▶ [WORK INSTRUCTIONS]: Begin with the first line of the entries below. Copy each line exactly, stopping after the one that contains "The height and width of the screenshot is (781, 1920).".

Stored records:
= = =

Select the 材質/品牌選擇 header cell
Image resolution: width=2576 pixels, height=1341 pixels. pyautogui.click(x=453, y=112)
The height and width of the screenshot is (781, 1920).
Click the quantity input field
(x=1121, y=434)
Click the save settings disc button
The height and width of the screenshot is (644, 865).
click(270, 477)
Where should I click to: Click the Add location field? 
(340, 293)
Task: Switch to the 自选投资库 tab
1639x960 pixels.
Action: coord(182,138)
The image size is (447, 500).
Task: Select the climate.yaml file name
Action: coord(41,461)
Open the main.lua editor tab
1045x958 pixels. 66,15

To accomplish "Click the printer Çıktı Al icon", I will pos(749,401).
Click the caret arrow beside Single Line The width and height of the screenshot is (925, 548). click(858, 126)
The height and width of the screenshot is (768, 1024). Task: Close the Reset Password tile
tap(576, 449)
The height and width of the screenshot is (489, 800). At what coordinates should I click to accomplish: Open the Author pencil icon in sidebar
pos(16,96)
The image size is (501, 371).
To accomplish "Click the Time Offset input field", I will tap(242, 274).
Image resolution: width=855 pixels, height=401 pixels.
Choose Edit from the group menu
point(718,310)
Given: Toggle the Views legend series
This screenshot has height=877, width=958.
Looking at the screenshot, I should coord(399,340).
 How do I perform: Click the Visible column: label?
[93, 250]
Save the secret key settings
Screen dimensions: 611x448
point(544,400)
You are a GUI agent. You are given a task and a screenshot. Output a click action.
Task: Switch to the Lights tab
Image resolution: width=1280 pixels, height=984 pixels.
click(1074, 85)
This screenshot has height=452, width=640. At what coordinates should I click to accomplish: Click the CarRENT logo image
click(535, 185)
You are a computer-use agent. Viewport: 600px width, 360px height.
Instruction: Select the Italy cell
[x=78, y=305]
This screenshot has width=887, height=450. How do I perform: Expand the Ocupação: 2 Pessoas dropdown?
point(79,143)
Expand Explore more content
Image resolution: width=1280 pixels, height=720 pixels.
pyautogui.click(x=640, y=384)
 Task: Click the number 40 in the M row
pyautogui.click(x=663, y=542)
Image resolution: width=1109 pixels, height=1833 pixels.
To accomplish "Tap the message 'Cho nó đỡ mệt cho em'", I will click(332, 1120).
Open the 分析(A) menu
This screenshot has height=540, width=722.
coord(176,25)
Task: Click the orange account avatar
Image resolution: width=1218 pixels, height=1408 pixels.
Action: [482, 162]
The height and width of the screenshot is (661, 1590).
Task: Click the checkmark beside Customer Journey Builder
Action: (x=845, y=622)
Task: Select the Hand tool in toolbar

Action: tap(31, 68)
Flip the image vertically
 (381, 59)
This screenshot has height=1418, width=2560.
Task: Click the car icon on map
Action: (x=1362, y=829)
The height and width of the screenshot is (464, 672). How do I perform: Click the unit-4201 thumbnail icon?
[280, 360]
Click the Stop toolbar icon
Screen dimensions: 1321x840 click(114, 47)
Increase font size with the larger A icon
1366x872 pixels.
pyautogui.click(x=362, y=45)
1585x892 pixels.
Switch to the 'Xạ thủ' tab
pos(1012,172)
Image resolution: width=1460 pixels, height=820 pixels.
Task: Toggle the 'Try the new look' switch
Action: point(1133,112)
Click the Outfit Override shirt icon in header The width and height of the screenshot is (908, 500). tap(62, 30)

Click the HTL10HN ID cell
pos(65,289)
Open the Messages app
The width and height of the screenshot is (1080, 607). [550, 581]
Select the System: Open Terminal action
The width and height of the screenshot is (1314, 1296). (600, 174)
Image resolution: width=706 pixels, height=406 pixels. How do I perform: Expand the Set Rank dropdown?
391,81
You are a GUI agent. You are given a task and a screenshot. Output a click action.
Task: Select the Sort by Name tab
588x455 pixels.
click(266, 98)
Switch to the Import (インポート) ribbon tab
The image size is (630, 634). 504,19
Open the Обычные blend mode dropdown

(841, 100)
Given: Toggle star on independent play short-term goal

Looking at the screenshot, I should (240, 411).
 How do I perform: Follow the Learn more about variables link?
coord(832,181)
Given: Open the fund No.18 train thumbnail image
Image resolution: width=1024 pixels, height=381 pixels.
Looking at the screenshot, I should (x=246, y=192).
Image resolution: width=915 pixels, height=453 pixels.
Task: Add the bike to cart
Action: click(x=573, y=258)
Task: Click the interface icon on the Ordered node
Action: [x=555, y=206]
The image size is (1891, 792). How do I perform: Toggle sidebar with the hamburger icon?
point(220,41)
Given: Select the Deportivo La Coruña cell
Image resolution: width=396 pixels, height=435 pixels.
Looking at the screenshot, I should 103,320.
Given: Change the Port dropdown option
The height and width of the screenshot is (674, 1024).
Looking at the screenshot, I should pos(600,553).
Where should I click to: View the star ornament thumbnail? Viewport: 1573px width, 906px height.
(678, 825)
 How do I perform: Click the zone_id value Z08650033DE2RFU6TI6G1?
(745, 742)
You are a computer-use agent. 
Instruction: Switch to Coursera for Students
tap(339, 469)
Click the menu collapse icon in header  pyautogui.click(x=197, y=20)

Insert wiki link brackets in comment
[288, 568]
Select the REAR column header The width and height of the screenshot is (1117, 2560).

= = =

▶ [WORKED SOLUTION]:
Select the 材質/品牌選擇 header cell
Image resolution: width=2576 pixels, height=1341 pixels. pyautogui.click(x=453, y=112)
The height and width of the screenshot is (781, 1920).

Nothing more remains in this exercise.